- SOURCE TEXT:
################
14. I am of the opinion that the views expressed by the majority of the learned Judges were correct and it appears, with respect, that the observations of Chief Justice Bhagwati were not consistent with the judgment of this Court in Bombay Tyre International (supra) at p. 279. The learned Attorney General sought to suggest that the decision of this Court in Union of India vs. Godfrey Phillips Ltd. (supra) perhaps might require reconsideration. I am unable to accept this suggestion. The ratio of the decision in Godfrey Phillips’ case (supra) is in consonance with the decision of Union of India Vs. Bombay Tyre International (supra), and further in consonance with the true basis of excise as explained in several decisions mentioned before. In the premises, on the facts of this case, it is clear that the goods were not sold in drums generally in the course of the wholesale trade. There was evidence that 90% of the goods were delivered at the time of removal without being put in drums. There was no evidence that there was any necessity of packing or putting these in drums prior to their sale. It was not necessary that the articles were to be placed in drums for these to be able to generally to enter the stream of wholesale trade or to be marketable. On the other hand, there was evidence that in the wholesale trade, these goods were delivered directly in tankers and deliverable as such. But as a matter of fact, delivery in drums was only to facilitate their transport in small quantities. The manufacture of the goods was complete before these were placed in drums. The completely manufactured product was stored in tanks. From these tanks the goods were removed directly and placed in vehicles for their movement – for 90% of the sales, the vehicle of removal was tankers and 10% of the sales, the vehicles of removals was drums. In the premises, the value of the drums with regard to the fusel oil/styrene monomer irrespective of whether these were supplied by the assessee or not, are not includible in the seizable value of the Styrene Monomer.
15. In the aforesaid view of the matter, I am of the opinion that these appeals have to be allowed and the orders of the Tribunal set aside. The Tribunal was in error in holding that as at the time of removal, goods were delivered from the factory in packed condition and the containers were not returnable to by the buyer, the value of the drums is to be included. It is reiterated that in order to be deliverable, it is not necessary that the goods should be delivered in packed condition and that the containers were not necessary to make the goods marketable.
################
- TASKS TO CARRY OUT:
1. According to the judgment excerpt, what share of the goods was delivered at the time of removal without being put in drums?
2. For each statement below, say whether it agrees with the judgment excerpt. Answer yes or no, and quote the deciding words from the excerpt.
(a) The writer accepts the Attorney General's suggestion that Godfrey Phillips might require reconsideration.
(b) The goods were fully manufactured before they were placed in drums.
(c) The writer concludes that the appeals should be dismissed.
3. Write a continuation of the judgment excerpt, starting after its last sentence.

- SOURCE DATA:
################
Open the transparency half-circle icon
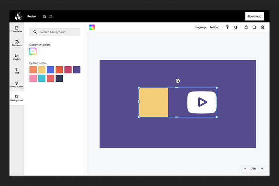The width and height of the screenshot is (279, 186). coord(235,27)
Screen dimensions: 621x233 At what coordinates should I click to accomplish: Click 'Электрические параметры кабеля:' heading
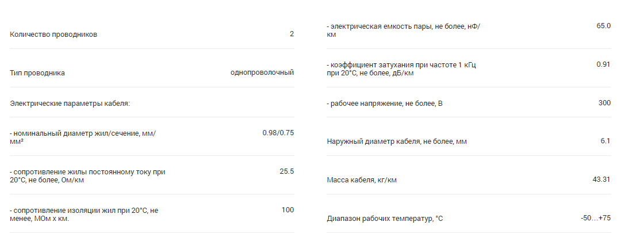coord(70,104)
################
- RESPONSES TO THE TASKS:
1. 90% of the goods.

2.
(a) No: "I am unable to accept this suggestion."
(b) Yes: "The manufacture of the goods was complete before these were placed in drums."
(c) No: "these appeals have to be allowed and the orders of the Tribunal set aside."

3.
16. In the aforesaid view ofthe matter, the appeals are allowed and the orders of the Tribunal are set aside. The value of the aforesaid drums should, therefore, be excluded from the assessable value for the purpose of excise duty. In the facts and the circumstances, however, there will be no orders as to costs.
RANGANATHAN, J. : (Concurring)
17.I have perused the judgment proposed to be delivered by my learned brother Sabyasachi Mukharji, J. I agree with the conclusion arrived at by him but I would like to rest it entirely on the language of s.4(4)(d)(i) of the Central Excises & Salt Act, 1944, without going into the larger questions raised by counsel and dealt with by my learned brother.
18. The assessee company is manufacturing and selling fusel oil. It also manufactures and sells another liquid known as styrene monomer. The fusel oil and monomer are supplied generally in tankers brought by the customers. Sometimes it is supplied in drums provided by the customers who are not charged anything for those drums. In the case of styrene monomer, the finding is that the supply is in tankers to the extent of 90% and only 10% of the sales were made in drums. The issue before us is whether the cost of the drums supplied by the customer for which he is not charged should be included in the assessable value of the goods in question : in other words, whether a notional amount representing the cost of the drums should be added to the sale price charged by the assessee to its constituents.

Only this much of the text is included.